BRIEF ▸ Can you quote every one of the records below word for word, without changing a single character?

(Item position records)
⟨
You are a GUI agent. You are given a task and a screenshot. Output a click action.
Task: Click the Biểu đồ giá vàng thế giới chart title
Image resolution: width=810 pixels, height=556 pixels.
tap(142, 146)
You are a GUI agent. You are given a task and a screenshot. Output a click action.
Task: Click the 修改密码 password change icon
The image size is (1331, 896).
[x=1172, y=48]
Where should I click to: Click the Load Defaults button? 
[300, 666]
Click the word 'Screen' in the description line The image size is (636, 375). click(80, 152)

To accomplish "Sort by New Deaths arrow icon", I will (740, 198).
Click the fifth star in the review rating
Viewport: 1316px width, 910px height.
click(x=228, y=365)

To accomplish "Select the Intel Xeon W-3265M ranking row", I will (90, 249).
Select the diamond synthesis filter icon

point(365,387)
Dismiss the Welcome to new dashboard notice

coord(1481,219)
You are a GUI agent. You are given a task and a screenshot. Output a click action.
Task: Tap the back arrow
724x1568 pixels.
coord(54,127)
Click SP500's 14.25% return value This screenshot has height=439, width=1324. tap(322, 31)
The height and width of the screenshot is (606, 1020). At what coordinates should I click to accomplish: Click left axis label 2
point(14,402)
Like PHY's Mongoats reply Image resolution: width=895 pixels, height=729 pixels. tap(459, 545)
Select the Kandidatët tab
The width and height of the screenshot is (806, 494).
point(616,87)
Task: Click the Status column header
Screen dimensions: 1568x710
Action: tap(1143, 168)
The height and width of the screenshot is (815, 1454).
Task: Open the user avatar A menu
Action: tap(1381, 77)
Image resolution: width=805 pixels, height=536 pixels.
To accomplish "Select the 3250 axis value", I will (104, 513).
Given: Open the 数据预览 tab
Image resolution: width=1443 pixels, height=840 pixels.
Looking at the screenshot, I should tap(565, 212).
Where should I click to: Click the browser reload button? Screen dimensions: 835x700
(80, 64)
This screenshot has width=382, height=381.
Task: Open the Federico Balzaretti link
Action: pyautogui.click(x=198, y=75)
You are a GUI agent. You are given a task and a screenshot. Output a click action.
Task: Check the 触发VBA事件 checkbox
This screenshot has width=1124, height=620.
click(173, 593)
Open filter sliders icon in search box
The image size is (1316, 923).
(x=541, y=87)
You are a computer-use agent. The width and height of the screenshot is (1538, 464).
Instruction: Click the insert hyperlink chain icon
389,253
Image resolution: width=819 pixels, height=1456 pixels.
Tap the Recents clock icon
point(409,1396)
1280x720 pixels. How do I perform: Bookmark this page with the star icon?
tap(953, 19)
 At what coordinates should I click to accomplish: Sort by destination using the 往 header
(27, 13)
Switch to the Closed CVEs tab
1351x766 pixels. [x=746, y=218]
⟩
EXPECTED OUTPUT ▸
You are a GUI agent. You are given a task and a screenshot. Output a click action.
Task: Click the Biểu đồ giá vàng thế giới chart title
Image resolution: width=810 pixels, height=556 pixels.
tap(142, 146)
You are a GUI agent. You are given a task and a screenshot. Output a click action.
Task: Click the 修改密码 password change icon
The image size is (1331, 896).
[x=1172, y=48]
Where should I click to: Click the Load Defaults button? 
[300, 666]
Click the word 'Screen' in the description line The image size is (636, 375). click(80, 152)

To accomplish "Sort by New Deaths arrow icon", I will (740, 198).
Click the fifth star in the review rating
Viewport: 1316px width, 910px height.
click(x=228, y=365)

To accomplish "Select the Intel Xeon W-3265M ranking row", I will (90, 249).
Select the diamond synthesis filter icon

point(365,387)
Dismiss the Welcome to new dashboard notice

coord(1481,219)
You are a GUI agent. You are given a task and a screenshot. Output a click action.
Task: Tap the back arrow
724x1568 pixels.
coord(54,127)
Click SP500's 14.25% return value This screenshot has height=439, width=1324. tap(322, 31)
The height and width of the screenshot is (606, 1020). At what coordinates should I click to accomplish: Click left axis label 2
point(14,402)
Like PHY's Mongoats reply Image resolution: width=895 pixels, height=729 pixels. tap(459, 545)
Select the Kandidatët tab
The width and height of the screenshot is (806, 494).
point(616,87)
Task: Click the Status column header
Screen dimensions: 1568x710
Action: tap(1143, 168)
The height and width of the screenshot is (815, 1454).
Task: Open the user avatar A menu
Action: tap(1381, 77)
Image resolution: width=805 pixels, height=536 pixels.
To accomplish "Select the 3250 axis value", I will (104, 513).
Given: Open the 数据预览 tab
Image resolution: width=1443 pixels, height=840 pixels.
Looking at the screenshot, I should tap(565, 212).
Where should I click to: Click the browser reload button? Screen dimensions: 835x700
(80, 64)
This screenshot has width=382, height=381.
Task: Open the Federico Balzaretti link
Action: pyautogui.click(x=198, y=75)
You are a GUI agent. You are given a task and a screenshot. Output a click action.
Task: Check the 触发VBA事件 checkbox
This screenshot has width=1124, height=620.
click(173, 593)
Open filter sliders icon in search box
The image size is (1316, 923).
(x=541, y=87)
You are a computer-use agent. The width and height of the screenshot is (1538, 464).
Instruction: Click the insert hyperlink chain icon
389,253
Image resolution: width=819 pixels, height=1456 pixels.
Tap the Recents clock icon
point(409,1396)
1280x720 pixels. How do I perform: Bookmark this page with the star icon?
tap(953, 19)
 At what coordinates should I click to accomplish: Sort by destination using the 往 header
(27, 13)
Switch to the Closed CVEs tab
1351x766 pixels. [x=746, y=218]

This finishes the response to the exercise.